Understanding Graded Relevance in RAG Pipelines
In the final installment of our RAG pipeline evaluation series, we explore graded relevance metrics that go beyond simple binary classification. Unlike binary metrics that categorize results as merely relevant or irrelevant, graded metrics recognize that relevance exists on a spectrum. This nuanced approach provides a more sophisticated framework for evaluating retrieval quality in modern AI systems.
DCG@k: Measuring Graded Relevance with Ranking Penalties
Discounted Cumulative Gain (DCG@k) represents a significant advancement in retrieval evaluation by combining graded relevance with ranking awareness. This metric quantifies how useful retrieved results are while accounting for their position in the ranking.
The DCG@k Formula Explained
The DCG@k formula incorporates both relevance scoring and ranking penalties: DCG@k = Σ(rel_i / log₂(i + 1)). Here, rel_i represents the graded relevance score of result i, while the logarithmic denominator penalizes items appearing at lower ranks. This mathematical structure emphasizes that highly relevant results appearing at the top of retrieval lists contribute more significantly to the overall score.
Practical DCG@k Calculation Example
Consider a retrieval scenario where results have graded relevance scores of [3, 2, 3, 0, 1]. The DCG@5 calculation would sum each relevance score divided by the log of its position, resulting in a comprehensive evaluation that rewards both high relevance and optimal ranking.
Normalizing Performance with NDCG@k
While DCG@k provides valuable insights, it presents a fundamental limitation: scores naturally increase with larger k values, making comparisons across different retrieval set sizes challenging. Normalized Discounted Cumulative Gain (NDCG@k) solves this problem by introducing normalization against an ideal scenario.
Introducing IDCG@k: The Perfect Benchmark
Ideal Discounted Cumulative Gain (IDCG@k) represents the maximum possible DCG@k score for perfectly ranked results. By calculating DCG@k for results sorted in descending relevance order, IDCG@k establishes the gold standard against which actual performance can be measured.

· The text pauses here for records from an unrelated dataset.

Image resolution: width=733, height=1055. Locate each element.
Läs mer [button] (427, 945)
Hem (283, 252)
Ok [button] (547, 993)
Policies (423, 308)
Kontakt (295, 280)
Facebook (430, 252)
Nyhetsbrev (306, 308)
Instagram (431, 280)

NDCG@k: The Complete Solution
NDCG@k = DCG@k / IDCG@k provides a normalized score ranging from 0 to 1, where 1 indicates perfect retrieval and ranking. This normalization enables meaningful comparisons across different k values and retrieval configurations, making it an indispensable tool for RAG pipeline optimization.

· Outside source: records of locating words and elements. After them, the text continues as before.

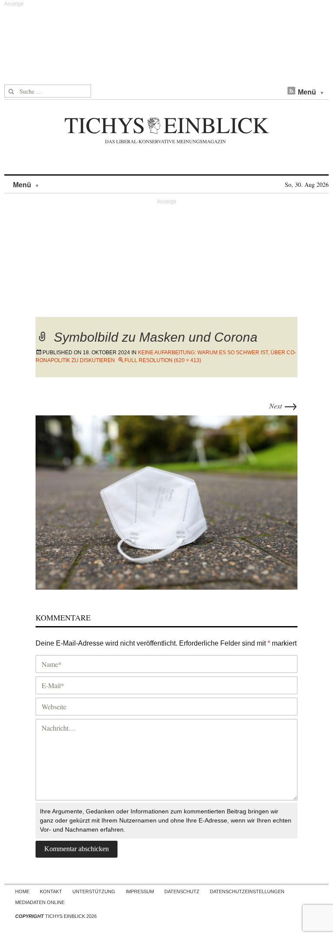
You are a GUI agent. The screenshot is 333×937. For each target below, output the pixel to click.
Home (22, 891)
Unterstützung (93, 891)
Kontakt (51, 891)
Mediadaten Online (40, 902)
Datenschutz (181, 891)
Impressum (140, 891)
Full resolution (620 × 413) (162, 360)
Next (283, 405)
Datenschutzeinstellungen (247, 891)
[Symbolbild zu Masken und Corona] (166, 501)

Python Implementation for Practical Application
The implementation involves three key functions: dcg_at_k calculates the discounted cumulative gain, idcg_at_k computes the ideal scenario by sorting relevance scores, and ndcg_at_k normalizes the results. This Python framework allows data scientists to seamlessly integrate graded relevance evaluation into their RAG development workflow.
Comprehensive RAG Evaluation Framework
This concludes our three-part series on RAG pipeline evaluation metrics. From binary order-unaware measures like Precision@K and Recall@K, through order-aware metrics like MRR and Average Precision, to the sophisticated graded relevance metrics DCG@k and NDCG@k, we’ve built a comprehensive toolkit for quantifying retrieval performance. These metrics form the foundation for building effective RAG systems that deliver accurate, well-ranked results grounded in relevant source documents.